Help me save our children 

You want private education for your students? No problem whatsoever; pay for it. There is no other country in the world – not even one! - where the government funds private education. There is no other country in the world where Education Ministry representatives are not allowed to enter a school whose bills they pay (and fully so – 100% of the bills.) There is no other country in the world where teachers refuse to present their curriculum to the body that pays their salary.

 

Forget about ideology, and forget about the fact that I fail to understand how you're not bothered by the fact you live at my expense, but I can no longer pay. The money is gone. There's no more left. I don't have enough to give my children, and I don't have enough to give yours. Do you understand how this makes me feel?

 

And what am I asking of you after all? I want your children to study some more things – again at my expense. Of course, at my expense. I give up on anything that you suspect of being tainted by our values (are they truly so terrible?) so let's stay with the basics: Hebrew, English, math, and computers. Merely the fundamental toolkit that enables a person to turn into a productive citizen who supports himself one of these days.

 

Let's decide that you and I were already screwed, but at least help me save our children.

 

Partnership or death 

Is this truly what you wish for them? You want them to be doomed, from the day they were born, to live in abject poverty? You want their apartment to be even smaller and more crowded than yours? You want them to live on government allowances like beggars, at the mercy of every government and every fleeting public mood?
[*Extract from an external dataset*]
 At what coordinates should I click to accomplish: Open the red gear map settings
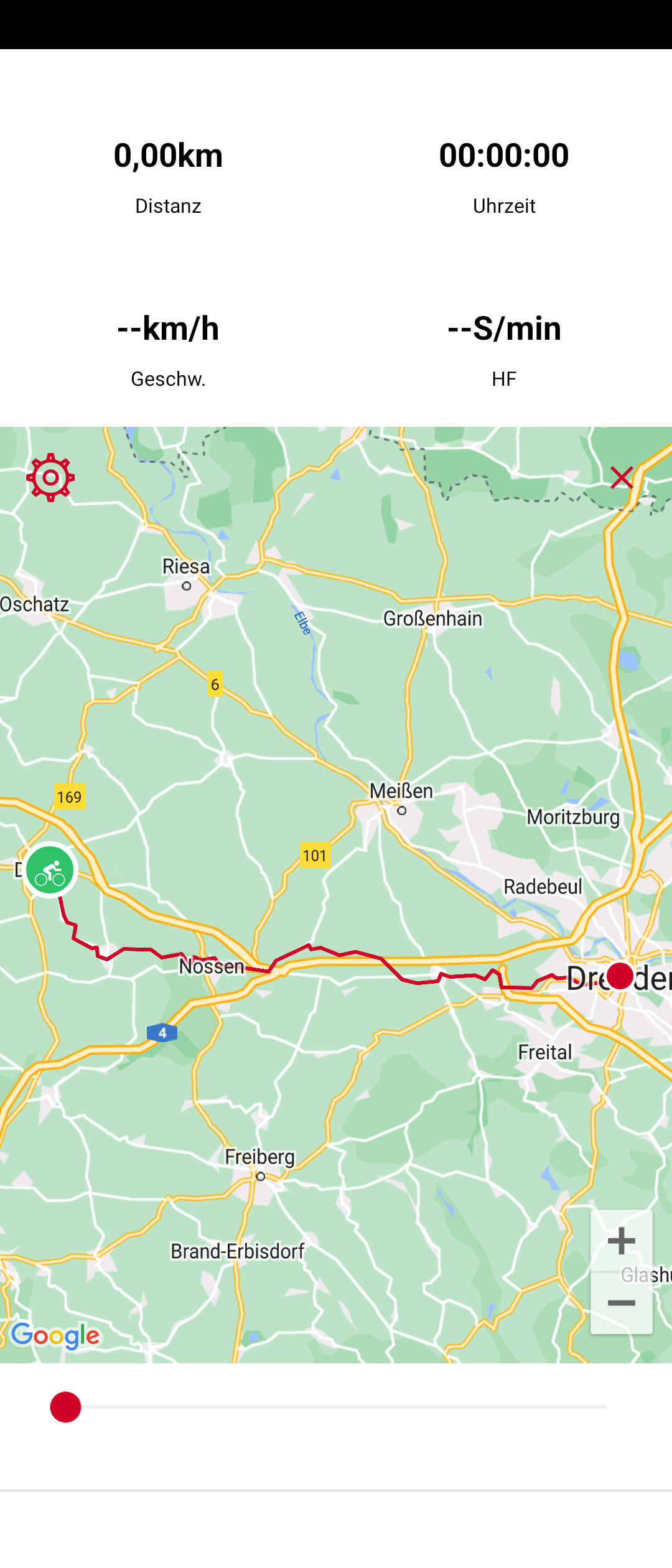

Do you want them to depend on the good will of seculars – good will that is quickly dissipating?

 

I look at you and you seem like a good father to me, but loving your children also means concerning yourself with the kind of people they'll grow up to be and the kind of world they'll be living in.

 

Our children are heading for a world where they won't be able to coexist. I support you unwillingly, subjected to an aggressive and conscienceless coalition, yet my children will simply not be able to do it.

 

This won't happen in 30 or 40 years, or on some date which we can ignore – as we always do - because it will happen after we die. I already admitted that I'm terrible at math, but even I can figure out that if more than 50% of the children who entered first grade this year are not part of the national school system, in 12 years more than 50% of our 18-year-olds won't join the army. In 15 years, more than 50% of them won't go to university or join the workforce.

 

I'm looking at the numbers time and again, searching for another way to read them, but there is no other way. We need to find the way, my friend, or it will end badly. As the Talmud says (Ta'anit 23), it's either partnership or death.

 

p.s. Despite the rumors, I do have a haredi friend; in fact, I have more than one.